• **Exercise goal**:
Can you arrange every line of the items below as a JSON list of strings, one string per line, leaving out any blank lines?

## BEGIN

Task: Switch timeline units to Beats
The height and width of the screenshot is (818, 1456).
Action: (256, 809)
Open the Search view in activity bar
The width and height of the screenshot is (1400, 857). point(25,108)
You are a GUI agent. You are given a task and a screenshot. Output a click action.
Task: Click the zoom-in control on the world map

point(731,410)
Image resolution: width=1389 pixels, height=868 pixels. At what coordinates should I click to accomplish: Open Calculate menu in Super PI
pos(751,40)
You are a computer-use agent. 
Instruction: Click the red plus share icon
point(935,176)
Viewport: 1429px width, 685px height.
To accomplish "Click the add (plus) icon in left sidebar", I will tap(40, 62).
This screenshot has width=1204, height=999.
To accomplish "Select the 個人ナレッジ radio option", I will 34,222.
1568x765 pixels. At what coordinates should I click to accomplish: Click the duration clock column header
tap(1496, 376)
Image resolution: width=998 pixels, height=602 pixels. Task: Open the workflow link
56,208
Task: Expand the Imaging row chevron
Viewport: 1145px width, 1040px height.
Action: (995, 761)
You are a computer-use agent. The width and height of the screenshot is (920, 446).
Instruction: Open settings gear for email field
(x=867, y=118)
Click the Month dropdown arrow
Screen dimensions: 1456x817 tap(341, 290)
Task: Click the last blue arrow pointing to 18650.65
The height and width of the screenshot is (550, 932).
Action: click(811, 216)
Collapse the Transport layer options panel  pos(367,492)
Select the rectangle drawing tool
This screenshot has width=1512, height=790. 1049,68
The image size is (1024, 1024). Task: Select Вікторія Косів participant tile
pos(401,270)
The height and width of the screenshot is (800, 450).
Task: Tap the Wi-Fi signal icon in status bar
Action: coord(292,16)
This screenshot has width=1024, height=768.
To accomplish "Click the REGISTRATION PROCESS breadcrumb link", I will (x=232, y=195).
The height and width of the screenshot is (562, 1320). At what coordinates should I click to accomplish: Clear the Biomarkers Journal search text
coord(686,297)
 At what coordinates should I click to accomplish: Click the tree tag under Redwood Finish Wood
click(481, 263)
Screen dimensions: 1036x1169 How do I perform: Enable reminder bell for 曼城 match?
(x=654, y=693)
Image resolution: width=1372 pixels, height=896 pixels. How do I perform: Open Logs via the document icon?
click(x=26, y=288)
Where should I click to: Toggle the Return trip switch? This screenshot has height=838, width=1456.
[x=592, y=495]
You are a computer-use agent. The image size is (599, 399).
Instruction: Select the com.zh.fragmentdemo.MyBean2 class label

## END

• **Output for this exercise**:
[
  "Task: Switch timeline units to Beats",
  "The height and width of the screenshot is (818, 1456).",
  "Action: (256, 809)",
  "Open the Search view in activity bar",
  "The width and height of the screenshot is (1400, 857). point(25,108)",
  "You are a GUI agent. You are given a task and a screenshot. Output a click action.",
  "Task: Click the zoom-in control on the world map",
  "point(731,410)",
  "Image resolution: width=1389 pixels, height=868 pixels. At what coordinates should I click to accomplish: Open Calculate menu in Super PI",
  "pos(751,40)",
  "You are a computer-use agent. ",
  "Instruction: Click the red plus share icon",
  "point(935,176)",
  "Viewport: 1429px width, 685px height.",
  "To accomplish \"Click the add (plus) icon in left sidebar\", I will tap(40, 62).",
  "This screenshot has width=1204, height=999.",
  "To accomplish \"Select the 個人ナレッジ radio option\", I will 34,222.",
  "1568x765 pixels. At what coordinates should I click to accomplish: Click the duration clock column header",
  "tap(1496, 376)",
  "Image resolution: width=998 pixels, height=602 pixels. Task: Open the workflow link",
  "56,208",
  "Task: Expand the Imaging row chevron",
  "Viewport: 1145px width, 1040px height.",
  "Action: (995, 761)",
  "You are a computer-use agent. The width and height of the screenshot is (920, 446).",
  "Instruction: Open settings gear for email field",
  "(x=867, y=118)",
  "Click the Month dropdown arrow",
  "Screen dimensions: 1456x817 tap(341, 290)",
  "Task: Click the last blue arrow pointing to 18650.65",
  "The height and width of the screenshot is (550, 932).",
  "Action: click(811, 216)",
  "Collapse the Transport layer options panel  pos(367,492)",
  "Select the rectangle drawing tool",
  "This screenshot has width=1512, height=790. 1049,68",
  "The image size is (1024, 1024). Task: Select Вікторія Косів participant tile",
  "pos(401,270)",
  "The height and width of the screenshot is (800, 450).",
  "Task: Tap the Wi-Fi signal icon in status bar",
  "Action: coord(292,16)",
  "This screenshot has width=1024, height=768.",
  "To accomplish \"Click the REGISTRATION PROCESS breadcrumb link\", I will (x=232, y=195).",
  "The height and width of the screenshot is (562, 1320). At what coordinates should I click to accomplish: Clear the Biomarkers Journal search text",
  "coord(686,297)",
  " At what coordinates should I click to accomplish: Click the tree tag under Redwood Finish Wood",
  "click(481, 263)",
  "Screen dimensions: 1036x1169 How do I perform: Enable reminder bell for 曼城 match?",
  "(x=654, y=693)",
  "Image resolution: width=1372 pixels, height=896 pixels. How do I perform: Open Logs via the document icon?",
  "click(x=26, y=288)",
  "Where should I click to: Toggle the Return trip switch? This screenshot has height=838, width=1456.",
  "[x=592, y=495]",
  "You are a computer-use agent. The image size is (599, 399).",
  "Instruction: Select the com.zh.fragmentdemo.MyBean2 class label"
]